The immaterial cultural impact is harder to trace. What impact did it have on culture that Italians were always invited to important events in the Ottoman empire, like circumcisions of the heirs, celebrations and political debates? That many Italians lived in Istanbul their whole life, and told about their life to their Italian family? That Ottomans also visited Italian courts, and brought home Italian goods and traditions? It's harder to trace this, but the everyday tone many of the letters have makes me think Italians at least considered the Ottomans on the level of foreign European courts, and that they weren't considered as exotic as we think today.

December 19, 1547
Cosimo I receives "Muleibucchere" [possibly Mulay Bakr?], Prince of Tunisia, son of the blind Sultan of Tunisia, Mulay Hassan, in Florence.
http://documents.medici.org/document_details.cfm?entryid=4604&returnstr=orderby=SendName@is_search=1@result_id=20

May 30, 1550
Alfonso Berardi asks for an exemption from the ducal rule against working foreign gold in Florence, so that a new garment can be made for Rustem Pasha. He also awaits instructions regarding pearls.
http://documents.medici.org/document_details.cfm?entryid=6387&returnstr=orderby=SendName@is_search=1@result_id=10

March 20, 1553
Giovanni Battista Buondelmonti sends Eleonora de Toledo various luxury articles from Istanbul, including "bolo armeno" [a type of clay] and "terra sigillata" guaranteed by the doctor Amon at the Ottoman court and by Bernardino Porcellini, Florentine apothecary in Pera. Buondelmonti also proposes a way to relieve the plight of the Florentine subjects [mostly from Elba and Pianosa] sold as slaves in Istanbul.
http://documents.medici.org/document_details.cfm?entryid=3073&returnstr=orderby=SendName@is_search=1@result_id=10

March 6, 1568
From Edirne comes a detailed description a diplomatic reception in Constantinople of an ambassador [possibly Shah Quli Khan] representing Tahmasp I of Persia. His clothes, weapons, horses, animals, servants, and musicians are discussed, as are the gifts brought for Sultan Selim II [including two golden field canopies, two history books, valuable jewels, hunting birds, and other items totalling 164,000 scudi].
http://documents.medici.org/document_details.cfm?entryid=21587&returnstr=orderby=SendName@is_search=1@result_id=0

December 29, 1569
Cosimo Bartoli responds to a request from Prince Francesco for hunting falcons and reports on the difficulty of obtaining them.

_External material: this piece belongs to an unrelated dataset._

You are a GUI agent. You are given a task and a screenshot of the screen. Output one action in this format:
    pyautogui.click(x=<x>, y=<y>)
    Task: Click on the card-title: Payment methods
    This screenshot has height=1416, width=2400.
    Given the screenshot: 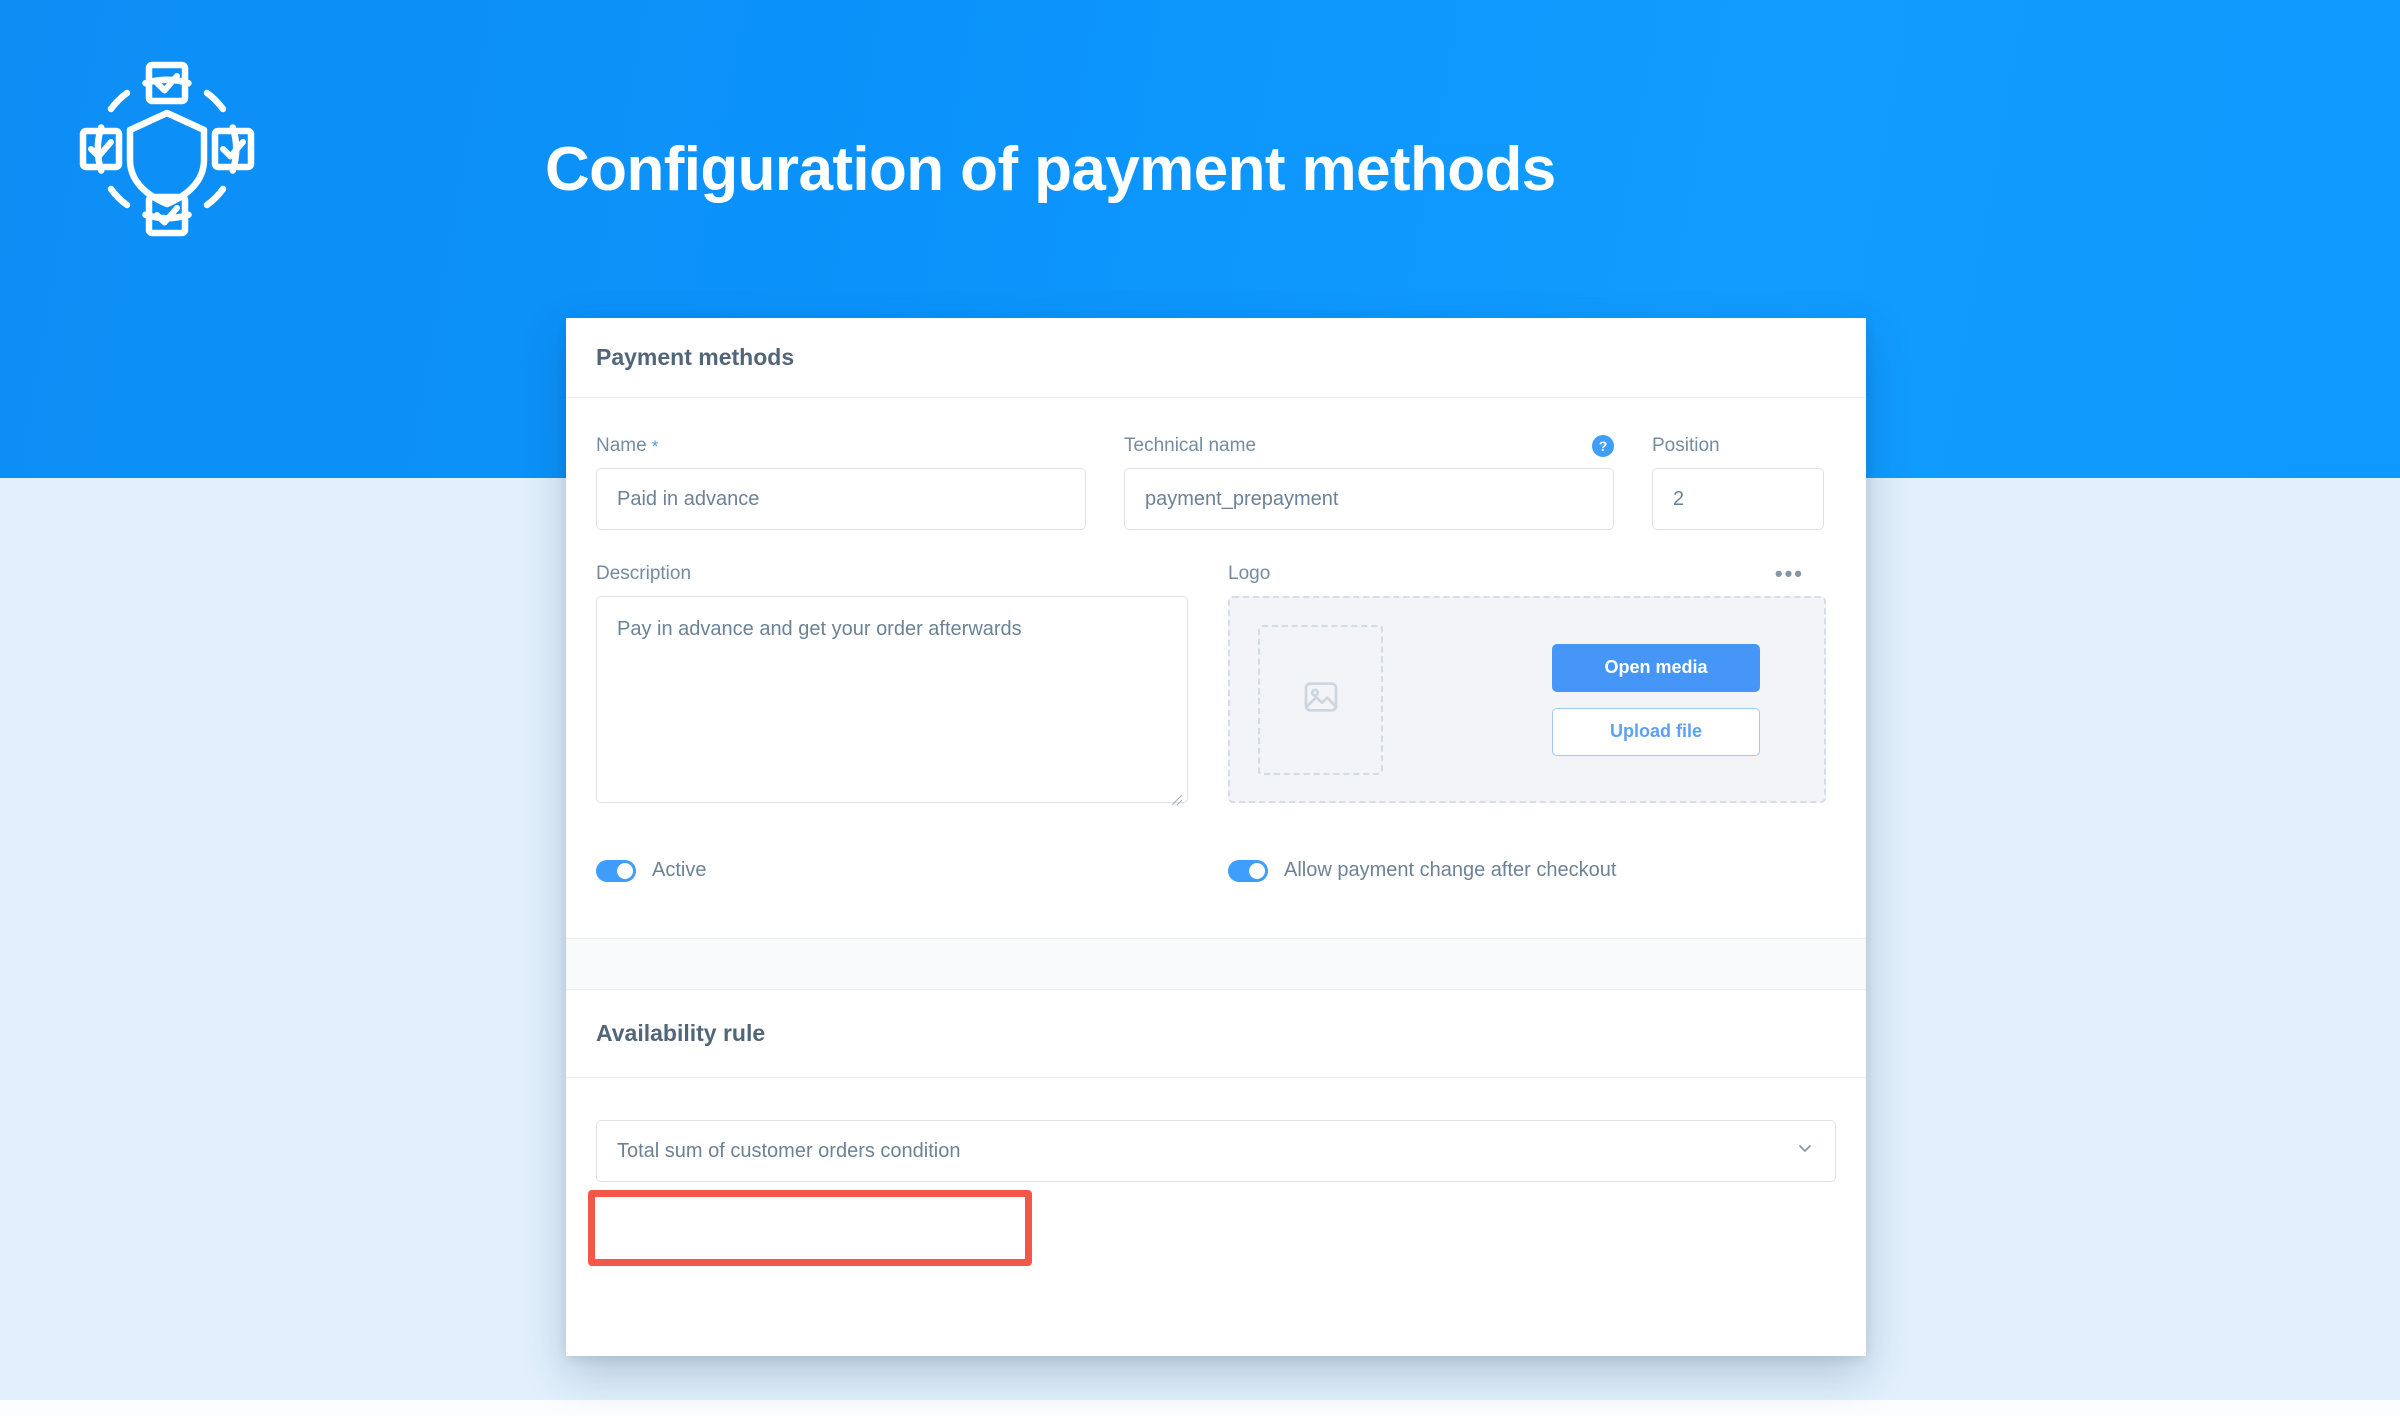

A German brought a number of them from Sweden to Venice but intends to send them on to Sultan Selim II in Constantinople.
http://documents.medici.org/document_details.cfm?entryid=5117&returnstr=orderby=SendName@is_search=1@result_id=0

July 21, 1578
Bongianni Gianfigliazzi reports to Grand Duke Francesco I de' Medici about his reception in Istanbul and the gifts he delivered to Sultan Murad III Othmanli. Among the gifts were weapons, sheathed scissors, flowers made of gold, flowers made of feathers, flowers made of silk, and sugary confections in the shape of fruit. A detailed description of the reception protocol in the sultan's rooms is included.
http://documents.medici.org/document_details.cfm?entryid=18053&returnstr=orderby=SendName@is_search=1@result_id=10

May 17, 1606
The Prince of Poland Wladyslaw IV Wasa has started to dress himself according to the Polish fashion, instead of the Italian one. (...) Count Alessandro Rangoni is back from Moscow, where he was warmly received by the Tsar Dmitry. The members of the tsar's household dress the Italian way, their livery is red, and in the tsar's household there are some three hundred cooks.
http://documents.medici.org/document_details.cfm?entryid=24445&returnstr=orderby=SendName@is_search=1@result_id=0

June 14, 1639
The Venetian Bailo to Constantinople [probably Alvise Contarini] sent a gift of confectionary sweets and golden weave fabrics to the naval general of the Ottoman navy, a favorite of Sultan Murad IV, upon hearing that the general was in Izmit. The general officially refused the gift, then privately took the best fabrics, promising to pay for them when he reached Constantinople.
http://documents.medici.org/document_details.cfm?entryid=22207&returnstr=orderby=SendName@is_search=1@result_id=10

I am of course talking about court environments. Working class people probably had little to do with this, apart from producing the items meant for export. They lived their lives as before.